Often you might want to specify that the output of a model should fall within a certain range rather than an exact numerical value. This post shows one way to do this with Eureqa. The goal it so find the simplest equations who's outputs always lie between some min/max value for each data point.
Enter Min and Max Values for each Data Point:
For each data points that you only have a range of output values (the min and max values), you simply need to add two rows for that data point, one with minimum value and one with the maximum value (keeping all other variables in the row the same).
Next, set the fitness metric to the "Mean Absolute Error" option.
Start the Eureqa search as usual. Solutions that fall between the min and max values will have identical absolute error.
If a model output lies between the min and max values, the absolute error happens to be indifferent (mathematically) to where exactly this value lies. If the value moves closer to the max value, the error on the max value data point decreases linearly, but the error on the min value data point increases linearly also.

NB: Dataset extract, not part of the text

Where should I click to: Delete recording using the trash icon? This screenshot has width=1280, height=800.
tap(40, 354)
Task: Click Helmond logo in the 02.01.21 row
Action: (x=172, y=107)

In Eureqa, your data view should look similar to:
Where each input x is repeated twice, once with the minimum y value and again with maximum y value.
We can then start the search using the Mean Absolute Error fitness metric, and get various solutions that fall into the min/max ranges:
These solutions may have slightly different fitness values because some min/max data point pairs might get separated between the train and validation data sets. One way to avoid this is to change the train and validation sets to use all data or not shuffle their points in the Advanced Genetic Program Settings menu.
Using Separate Min and Max Values in a Custom Error Metric
Another option is to specify a custom error metric in the Search Relationship, this allows you to enter your min and max range values in different columns. For example, consider the following search relationship:
abs(y_min - f(x)) + abs(y_max - f(x)) = 0
where x is the input, and y_min and y_max are two different variables representing the min and max values of the range of outputs for each input x. The custom error in this relation is equivalent to the previous method.